Dabei entsteht ein Bild mit einem (je nach eingesetzter Blendenscheibe) mehr oder weniger großen, scharf abgebildeten Teilbereich. Soweit, so gut, aber dieser so genannte Sweetspot lässt sich nun durch Verbiegen des Objektivtubus innerhalb des Bildes verschieben, was wirklich tolle Ergebnisse erbringen kann. Man muss das Ganze zwar ein klein wenig üben und ein guter und heller Kamerasucher ist dabei enorm hilfreich, aber es macht zumindest mir tierisch viel Spaß, mit diesem „Ding“ loszuziehen.

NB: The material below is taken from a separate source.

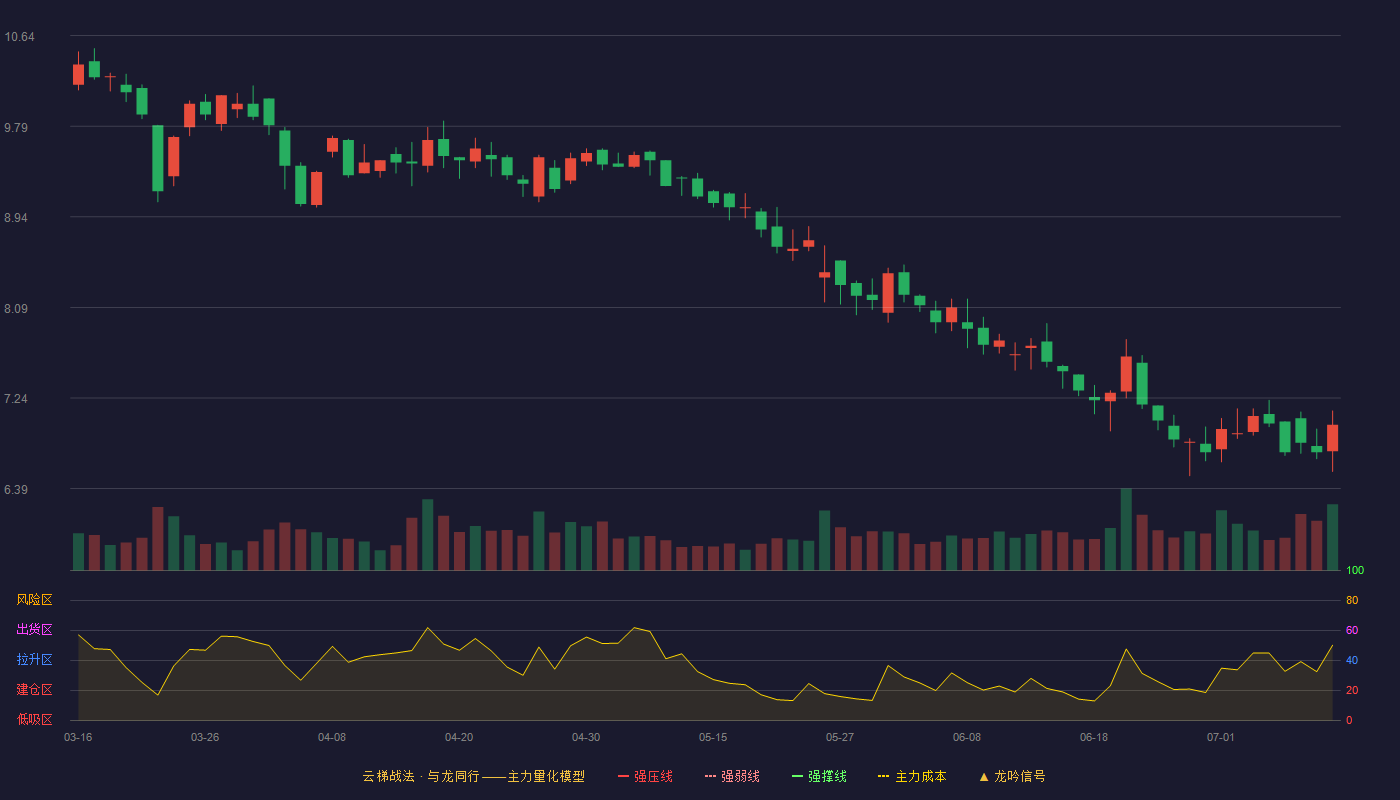1400x800 pixels.
Task: Click the red 强压线 line marker icon
Action: pyautogui.click(x=623, y=776)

… noch mehr Einfluss auf das Ergebnis gewünscht?

… kein Problem: mit Hilfe der mitgelieferten Blendenscheiben, die vorne vor das LensBaby gesetzt werden können, lässt sich der Sweetspot in seiner Größe beeinflussen. Das heißt, wenn ich eine Scheibe mit größerer Öffnung einsetze, dann ist der scharf abgebildete Bereich kleiner, bei einer kleineren Blende ist dieser Bereich dann größer.

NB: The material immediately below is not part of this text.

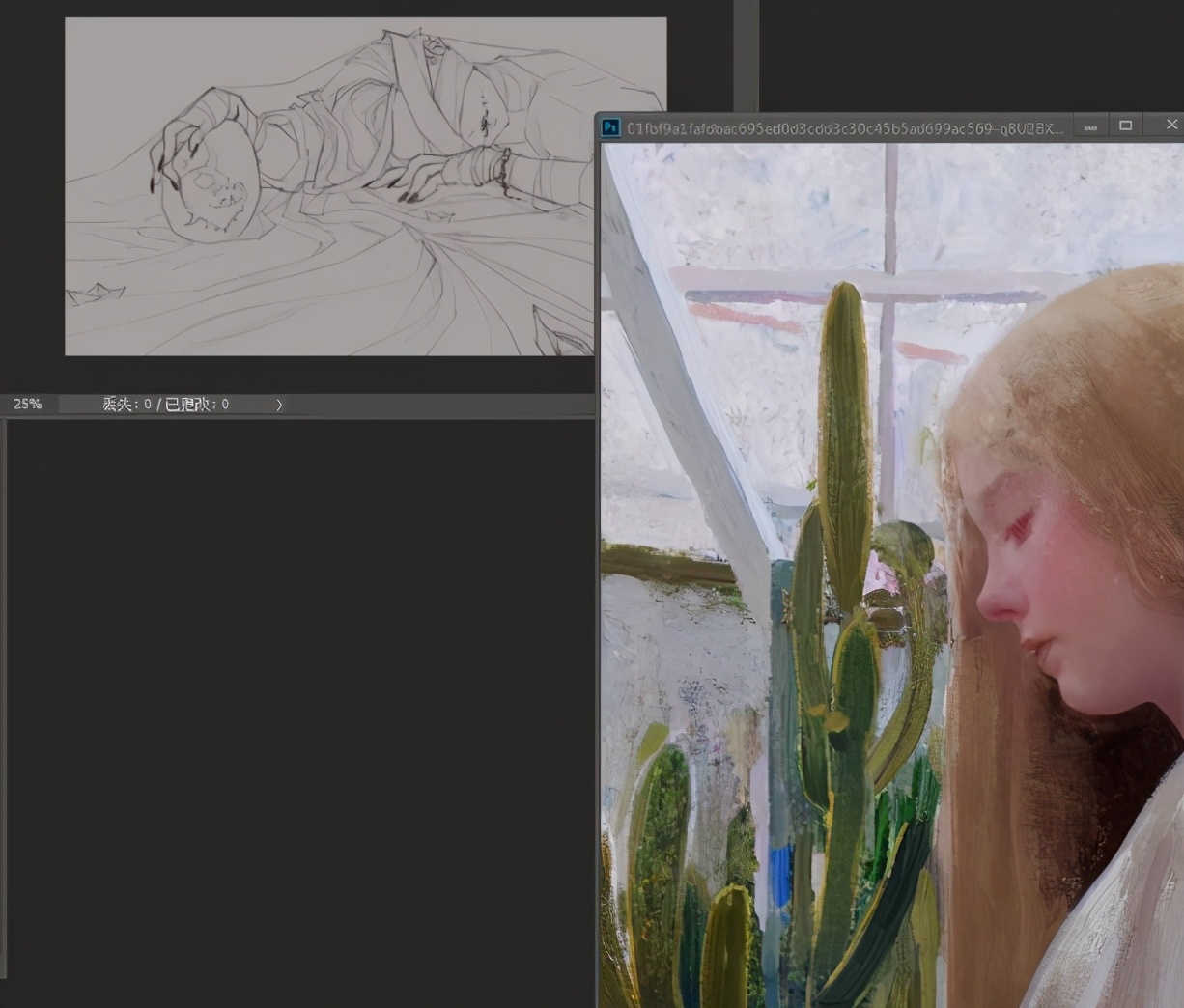
Task: Click the girl's lips in reference painting
Action: (x=1036, y=650)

Der Preis für den Spaß hält sich auch noch in einigermaßen erträglichen Grenzen. Das Lensbaby 2.0 ist für etwa 120 Euro zu haben. Dazu ist das MacroKit für zusätzlich 20 Euro zu empfehlen, mit dem der Nahbereich erweitert werden kann. Damit kann dann der Spaß schon losgehen.

Für knapp 70 Euro mehr gibt es auch die neueste Version, das LensBaby 3G, bei welchem sich die Einstellungen des Tubus fixieren lassen, und so reproduzierbare Einstellungen ermöglicht werden.

Mir persönlich gefällt jedoch die deutlich spontanere Art der Nutzung beim 2.0 besser. Aber das ist sicherlich Geschmacksache.

Viel Spaß.

Andreas Lettow

2 Kommentare

  1. Sehr hilfreiche Beschreibung des Lens Baby. Scheint ein prima Teil zu sein. Die Frage ist nur, ob man dieses Teil irgendwann nicht einmal über hat, weil doch die Möglichkeiten recht begrenzt sind und nicht für jedes Motiv geeignet scheinen.